The Hole Story
Why is the golf hole 4 ¼ inches in diameter? Because the Rules of Golf state that it should be. But why not 2 ½ inches or some other size?
Present-day golfers tend to take the hole cup, for granted. We expect to find a nice neat hole, lined by a cup, to receive the results of our variable putting efforts. It wasn’t always so.
In the early days of golf, fore caddies would set off over the links in the general direction of where the first green might be traditionally located. He carried a flag largely to show the following golfers the general direction of play.
The caddies would then scoop sand out of the hole to tee up the ball within the required club length from the hole. Clearly the shape and depth of the hole would start to vary greatly.
As the game began to develop away from match play to stroke play so the need for a standard hole size began to emerge.
The minutes of Royal Aberdeen refer to the use of 6” holes. What caused to be the size of choice? The exact reasons for why that first tool cut holes at the now-standard diameter are lost to history. But it was almost certainly a completely arbitrary thing.
The earliest references to hole liners are 1825 at Montrose and in 1829 Royal Mussleburgh, who paid an account to a local Blacksmith, Robert Gay for “forming the hole, the sum of £1”.
Royal Mussleburgh display the oldest hole cutter which in existence in their clubhouse and it is interesting to note that it cuts a hole 4 ¼ inches in diameter which was confirmed as the official diameter in 1894 and is the size of the hole today. Just how the original blacksmith hit on this measurement is open to conjecture.
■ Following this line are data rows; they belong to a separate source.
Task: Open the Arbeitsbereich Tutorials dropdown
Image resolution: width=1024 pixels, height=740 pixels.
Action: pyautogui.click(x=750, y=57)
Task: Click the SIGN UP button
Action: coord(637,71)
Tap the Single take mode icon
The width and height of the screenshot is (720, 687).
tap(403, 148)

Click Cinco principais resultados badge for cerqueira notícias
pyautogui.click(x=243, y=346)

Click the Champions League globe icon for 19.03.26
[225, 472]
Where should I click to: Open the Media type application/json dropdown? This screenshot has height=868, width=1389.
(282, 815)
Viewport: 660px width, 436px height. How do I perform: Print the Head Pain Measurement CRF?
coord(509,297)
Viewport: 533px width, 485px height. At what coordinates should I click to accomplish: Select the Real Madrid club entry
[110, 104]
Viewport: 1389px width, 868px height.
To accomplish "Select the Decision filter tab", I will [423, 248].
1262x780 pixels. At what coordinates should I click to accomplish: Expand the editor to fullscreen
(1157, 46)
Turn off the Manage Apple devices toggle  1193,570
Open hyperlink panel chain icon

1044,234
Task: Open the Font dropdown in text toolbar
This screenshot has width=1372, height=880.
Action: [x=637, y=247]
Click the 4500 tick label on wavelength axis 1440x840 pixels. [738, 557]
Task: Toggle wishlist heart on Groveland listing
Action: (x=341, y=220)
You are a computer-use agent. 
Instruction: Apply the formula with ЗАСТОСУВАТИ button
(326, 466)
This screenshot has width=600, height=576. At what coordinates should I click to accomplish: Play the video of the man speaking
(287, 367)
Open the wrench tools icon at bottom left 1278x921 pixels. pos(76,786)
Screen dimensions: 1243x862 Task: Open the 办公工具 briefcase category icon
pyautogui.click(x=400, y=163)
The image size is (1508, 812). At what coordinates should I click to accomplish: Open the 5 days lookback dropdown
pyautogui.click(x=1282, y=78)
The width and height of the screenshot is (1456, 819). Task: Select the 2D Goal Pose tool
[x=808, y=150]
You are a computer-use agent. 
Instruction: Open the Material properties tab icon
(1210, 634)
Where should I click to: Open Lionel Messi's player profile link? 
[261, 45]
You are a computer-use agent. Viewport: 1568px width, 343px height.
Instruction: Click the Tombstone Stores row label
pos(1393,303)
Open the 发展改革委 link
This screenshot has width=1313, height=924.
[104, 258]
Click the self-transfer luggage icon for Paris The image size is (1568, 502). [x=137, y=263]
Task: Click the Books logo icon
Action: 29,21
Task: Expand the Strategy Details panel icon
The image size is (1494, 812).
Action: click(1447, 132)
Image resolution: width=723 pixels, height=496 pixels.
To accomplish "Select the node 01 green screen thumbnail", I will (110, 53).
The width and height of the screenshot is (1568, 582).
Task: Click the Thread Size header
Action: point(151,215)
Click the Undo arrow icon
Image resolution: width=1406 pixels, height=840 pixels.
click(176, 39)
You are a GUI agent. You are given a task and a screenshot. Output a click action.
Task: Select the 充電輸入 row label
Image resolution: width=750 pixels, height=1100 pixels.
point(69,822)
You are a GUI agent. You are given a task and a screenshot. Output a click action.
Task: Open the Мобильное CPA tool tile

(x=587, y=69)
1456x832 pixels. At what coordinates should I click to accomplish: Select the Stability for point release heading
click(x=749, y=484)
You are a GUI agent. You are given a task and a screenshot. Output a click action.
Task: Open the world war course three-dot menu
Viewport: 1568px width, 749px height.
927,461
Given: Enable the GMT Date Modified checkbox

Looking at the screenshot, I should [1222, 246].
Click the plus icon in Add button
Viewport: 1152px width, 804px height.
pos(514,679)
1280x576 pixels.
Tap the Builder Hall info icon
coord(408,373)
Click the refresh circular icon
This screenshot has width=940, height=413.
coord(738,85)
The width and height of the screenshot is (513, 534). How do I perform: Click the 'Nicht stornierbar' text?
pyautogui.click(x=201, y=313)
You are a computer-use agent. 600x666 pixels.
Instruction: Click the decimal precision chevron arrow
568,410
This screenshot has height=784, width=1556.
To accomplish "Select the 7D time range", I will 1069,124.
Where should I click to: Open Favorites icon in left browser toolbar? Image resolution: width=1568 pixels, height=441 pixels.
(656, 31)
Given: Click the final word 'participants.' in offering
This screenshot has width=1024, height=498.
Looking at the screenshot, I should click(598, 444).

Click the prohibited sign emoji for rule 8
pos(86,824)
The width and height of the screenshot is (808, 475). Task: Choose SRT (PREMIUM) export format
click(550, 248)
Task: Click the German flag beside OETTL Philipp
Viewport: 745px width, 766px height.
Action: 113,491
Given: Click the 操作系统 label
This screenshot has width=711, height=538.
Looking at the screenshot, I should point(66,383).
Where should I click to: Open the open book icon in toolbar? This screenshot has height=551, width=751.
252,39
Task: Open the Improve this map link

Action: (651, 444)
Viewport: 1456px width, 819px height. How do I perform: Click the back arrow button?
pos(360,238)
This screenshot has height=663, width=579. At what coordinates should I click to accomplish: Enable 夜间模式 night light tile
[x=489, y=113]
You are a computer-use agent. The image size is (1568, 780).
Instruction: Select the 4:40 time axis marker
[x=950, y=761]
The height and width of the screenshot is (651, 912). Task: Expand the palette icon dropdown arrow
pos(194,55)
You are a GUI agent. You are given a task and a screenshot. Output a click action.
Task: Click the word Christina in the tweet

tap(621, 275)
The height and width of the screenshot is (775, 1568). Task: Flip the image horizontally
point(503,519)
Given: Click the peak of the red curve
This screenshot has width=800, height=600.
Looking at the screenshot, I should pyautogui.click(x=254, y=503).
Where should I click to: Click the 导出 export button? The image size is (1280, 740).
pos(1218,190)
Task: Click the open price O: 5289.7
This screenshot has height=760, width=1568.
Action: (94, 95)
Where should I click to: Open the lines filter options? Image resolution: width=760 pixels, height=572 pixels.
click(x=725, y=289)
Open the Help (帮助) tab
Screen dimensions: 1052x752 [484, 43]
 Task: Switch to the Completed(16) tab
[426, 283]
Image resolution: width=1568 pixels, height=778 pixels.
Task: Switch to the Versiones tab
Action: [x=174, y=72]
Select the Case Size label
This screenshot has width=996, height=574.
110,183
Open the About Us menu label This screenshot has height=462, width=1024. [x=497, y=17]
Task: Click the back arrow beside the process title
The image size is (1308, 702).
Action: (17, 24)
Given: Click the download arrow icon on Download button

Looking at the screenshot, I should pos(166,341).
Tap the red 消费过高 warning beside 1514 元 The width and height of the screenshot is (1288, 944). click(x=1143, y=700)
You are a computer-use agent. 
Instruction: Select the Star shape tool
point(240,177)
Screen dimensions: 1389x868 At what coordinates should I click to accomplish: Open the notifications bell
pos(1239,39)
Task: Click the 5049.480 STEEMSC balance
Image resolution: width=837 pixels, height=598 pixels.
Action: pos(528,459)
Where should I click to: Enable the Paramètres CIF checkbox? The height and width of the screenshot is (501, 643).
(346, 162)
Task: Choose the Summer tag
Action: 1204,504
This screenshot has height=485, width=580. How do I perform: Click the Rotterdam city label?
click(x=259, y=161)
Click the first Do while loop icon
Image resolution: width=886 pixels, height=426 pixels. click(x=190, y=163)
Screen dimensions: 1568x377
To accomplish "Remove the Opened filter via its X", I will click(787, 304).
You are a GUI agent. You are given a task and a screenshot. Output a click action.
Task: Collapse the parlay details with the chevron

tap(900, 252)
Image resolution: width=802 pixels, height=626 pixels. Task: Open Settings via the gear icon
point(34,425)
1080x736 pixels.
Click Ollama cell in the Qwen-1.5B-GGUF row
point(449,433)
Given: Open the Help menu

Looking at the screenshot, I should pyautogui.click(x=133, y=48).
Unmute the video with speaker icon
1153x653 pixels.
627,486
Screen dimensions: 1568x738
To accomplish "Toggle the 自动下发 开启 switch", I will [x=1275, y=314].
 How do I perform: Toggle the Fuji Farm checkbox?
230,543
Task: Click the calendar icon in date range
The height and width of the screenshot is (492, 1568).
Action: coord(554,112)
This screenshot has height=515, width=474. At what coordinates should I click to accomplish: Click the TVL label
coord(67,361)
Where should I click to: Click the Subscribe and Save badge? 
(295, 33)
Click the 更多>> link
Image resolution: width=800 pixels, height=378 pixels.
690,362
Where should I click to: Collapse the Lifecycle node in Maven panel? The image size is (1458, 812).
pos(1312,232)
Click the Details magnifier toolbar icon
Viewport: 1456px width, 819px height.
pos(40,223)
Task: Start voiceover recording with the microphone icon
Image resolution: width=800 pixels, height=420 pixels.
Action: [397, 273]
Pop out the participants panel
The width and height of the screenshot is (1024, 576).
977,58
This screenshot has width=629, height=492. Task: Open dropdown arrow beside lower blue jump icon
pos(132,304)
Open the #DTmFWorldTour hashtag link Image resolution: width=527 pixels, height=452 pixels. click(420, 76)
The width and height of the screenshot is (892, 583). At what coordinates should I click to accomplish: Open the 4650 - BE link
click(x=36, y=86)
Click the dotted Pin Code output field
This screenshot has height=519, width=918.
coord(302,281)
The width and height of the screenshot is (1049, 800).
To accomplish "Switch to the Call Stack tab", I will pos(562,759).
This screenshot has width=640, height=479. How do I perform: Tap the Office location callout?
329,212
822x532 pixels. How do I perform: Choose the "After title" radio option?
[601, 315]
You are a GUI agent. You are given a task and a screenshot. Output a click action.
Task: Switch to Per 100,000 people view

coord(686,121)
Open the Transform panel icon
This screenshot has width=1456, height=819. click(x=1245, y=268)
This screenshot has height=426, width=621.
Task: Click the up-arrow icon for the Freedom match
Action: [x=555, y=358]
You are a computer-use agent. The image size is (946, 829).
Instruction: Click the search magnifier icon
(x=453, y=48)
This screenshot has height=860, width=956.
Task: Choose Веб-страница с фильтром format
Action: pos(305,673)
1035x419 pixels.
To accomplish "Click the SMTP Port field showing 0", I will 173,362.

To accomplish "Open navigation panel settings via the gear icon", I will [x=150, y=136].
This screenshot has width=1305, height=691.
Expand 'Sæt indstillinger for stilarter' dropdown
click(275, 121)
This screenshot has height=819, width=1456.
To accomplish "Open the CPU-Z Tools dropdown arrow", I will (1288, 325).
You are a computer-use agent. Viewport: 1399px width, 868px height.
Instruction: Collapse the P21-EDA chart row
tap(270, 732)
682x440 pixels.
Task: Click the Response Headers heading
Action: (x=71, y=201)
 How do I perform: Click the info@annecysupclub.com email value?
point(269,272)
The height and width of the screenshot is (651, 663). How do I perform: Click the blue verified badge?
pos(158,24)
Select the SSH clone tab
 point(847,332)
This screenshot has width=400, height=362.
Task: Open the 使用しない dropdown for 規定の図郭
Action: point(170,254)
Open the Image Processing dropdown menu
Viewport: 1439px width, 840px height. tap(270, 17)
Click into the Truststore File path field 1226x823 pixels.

In 1874, 7th August, Crail Golfing Society minutes state” that iron cases be got for the holes on the links to prevent the holes from being destroyed.”
1875, 14th May, Crail Golfing Society minutes state “there was shown to the meeting one of the eight iron rings which had just been got for the golf holes”. It was agreed that they should be left in the holes during that part of the year when there is most play on the links.
This would have been a source of great debate at the time. Not only would the hole cups have to be manufactured but a hole cutter purchased and the course formalised. The less talented putters would no doubt have complained that they were to be disadvantaged, whilst the traditionalists would bemoan the unrelenting march of progress.
In The Field, in 1888 one of the correspondents wrote:
My desire is to see a rule determining the size of the golf hole on all links. On Luffness the holes are so large and the putting green so good that a fair player will generally hole out from any distance short of three yards, while at Sandwich they are so small that they add at least five strokes to the round.
It could be argued that the early adoption of hole cups helped set a culture of progress within the Society, which went on to contract Old Tom Morris to create a new layout for Balcomie, purchase the course, merge with the Ladies Club and build Craighead Links.